Textauszug:
Überall sind noch kleine, unscheinbare Zeugnisse einstiger Nutzung zu entdecken: Rainer Voss befindet sich im leeren Sitzungssaal eines leerstehenden Frankfurter Bankgebäudes, der im krassen Gegensatz zu den Bildern in unserem Kopf steht, und lässt uns einen Blick hinter die Kulissen der Arbeitswelt unserer Banker werfen. Die Aufnahmen der gigantischen Bank- und Finanzpaläste unterlegt B. Fleischmann mit getragener sakraler Musik: Es sind, so der ehemalige Trader, die gotischen Kirchen des 20. und 21. Jahrhunderts.
Bis zu tausend Banker haben in fußballplatzgroßen Lofts geschuftet und nicht nur mit Unsummen hantiert, sondern auch solche verdient: 100.000 Euro im Monat waren auch für Rainer Voss drin, nachdem Ronald Reagan und Margaret Thatcher Mitte der 1980er Jahre den Bankensektor liberalisiert, d.h. privatisiert haben. Bis dahin aber war ein steiniger Weg zurückzulegen: jeder Jung-Börsianer muss „Schulterklappen sammeln“ wie bei der Bundeswehr – durch Nacht- und Sonderschichten. Wie junge Klinik-Ärzte in der Bereitschaft, nur wesentlich ertragreicher.
Der Goldman-Sachs-Skandal in den USA hat, so Voss, die totale Verantwortungslosigkeit der Banken offenbart. Was auch an der Ausbildung der Banker liege, die zur völligen Kritiklosigkeit ihren Vorgesetzten gegenüber erzogen werden. Politische Äußerungen sind verpönt, gefragt ist allein die bedingungslose Loyalität zum Arbeitgeber. Die Banker müssen, so Voss, ihr bisheriges Leben aufgeben und, so sie bereits eine haben, die Familie gleich mit. Sie gewinnen dafür eine neue, luxuriöse Welt, die vom realen Leben außerhalb der Finanzpaläste völlig abgeschottet ist. Monatsgehälter und Provisionen in unverantwortbaren Größenordnungen schaffen eigene Lebensumstände abseits alter Verbindungen, Freundschaften, gesellschaftlicher Aktivitäten.
Transparenz ist nicht möglich. Denn es gibt, so Rainer Voss, keinen einzigen Manager, der die gesamte Konzernstruktur des größten deutschen Finanzinstitutes, der Deutschen Bank, in all' ihren Verästelungen durchschaut – weder im Konzern selbst noch außerhalb. Weshalb sich solche globalen Mega-Strukturen auch der politischen Kontrolle entziehen: Wo es keine persönliche Verantwortung gibt, existiert auch keine persönliche Haftung. Irgendwann, so ist sich der Insider Voss sicher, fliegt uns dieses System um die Ohren – finanztechnisch und gesellschaftspolitisch...

Aufgabe: Welches Finanzinstitut bezeichnet der Textauszug als das größte deutsche?

Untersuchte Daten:

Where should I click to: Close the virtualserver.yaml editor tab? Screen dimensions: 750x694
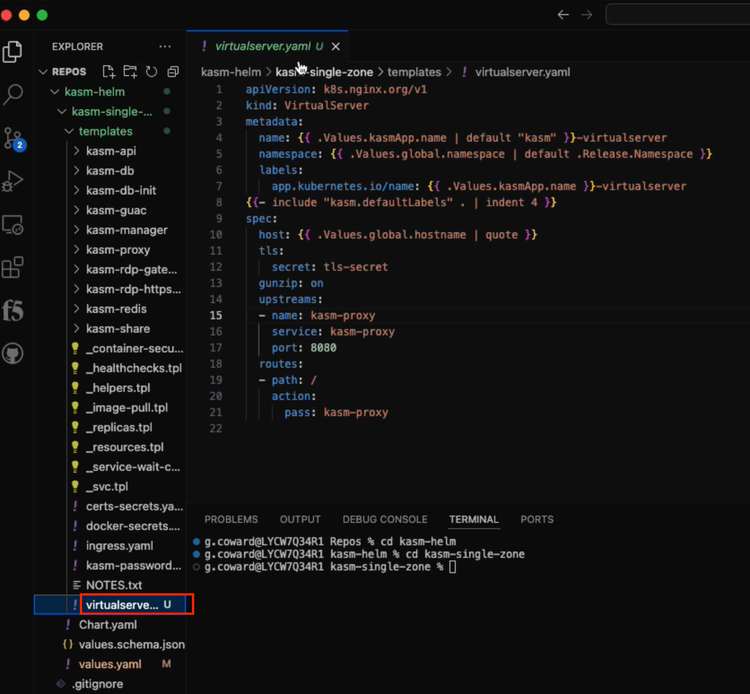(x=336, y=46)
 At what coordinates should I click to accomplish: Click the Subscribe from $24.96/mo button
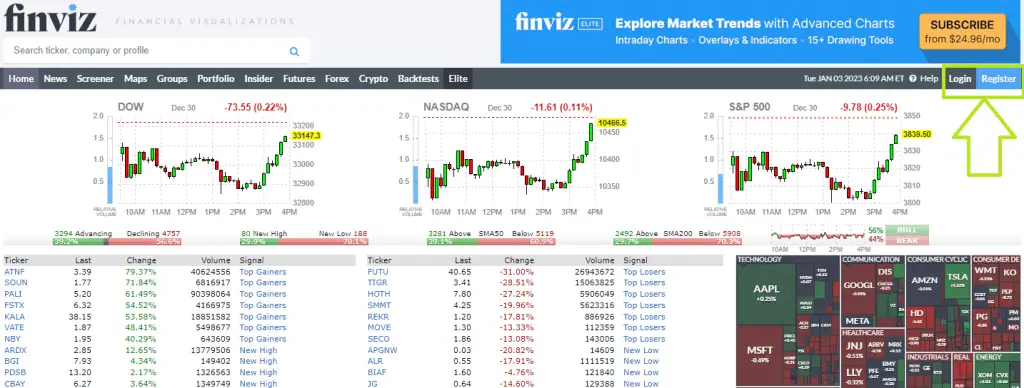point(962,31)
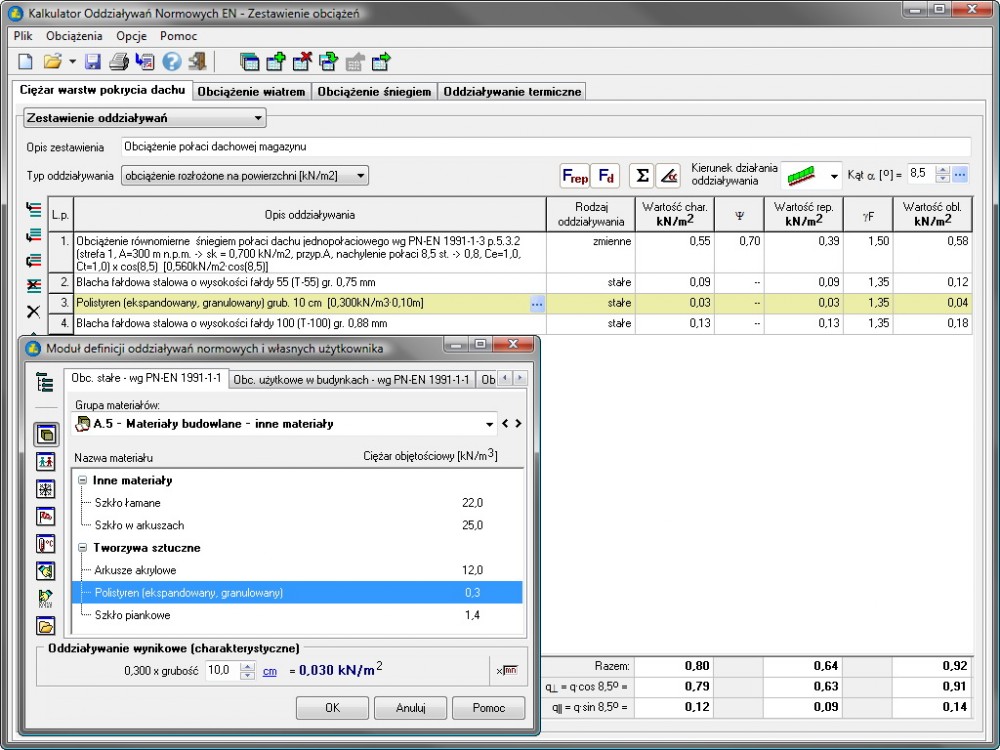Select the snow load icon in module sidebar
Screen dimensions: 1000x750
click(x=46, y=489)
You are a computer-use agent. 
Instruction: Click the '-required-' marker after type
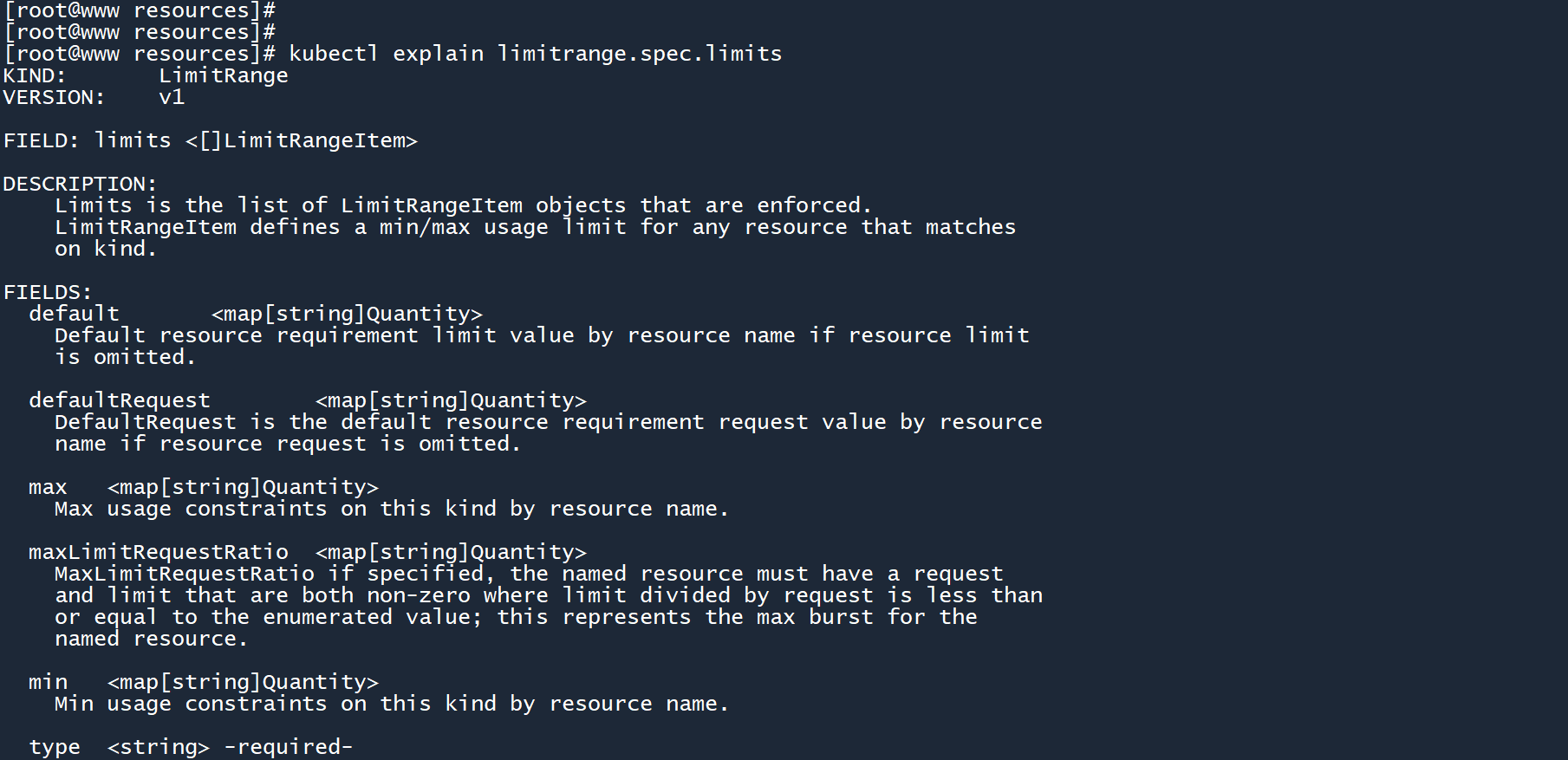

Ihre Antwort: Die Deutsche Bank.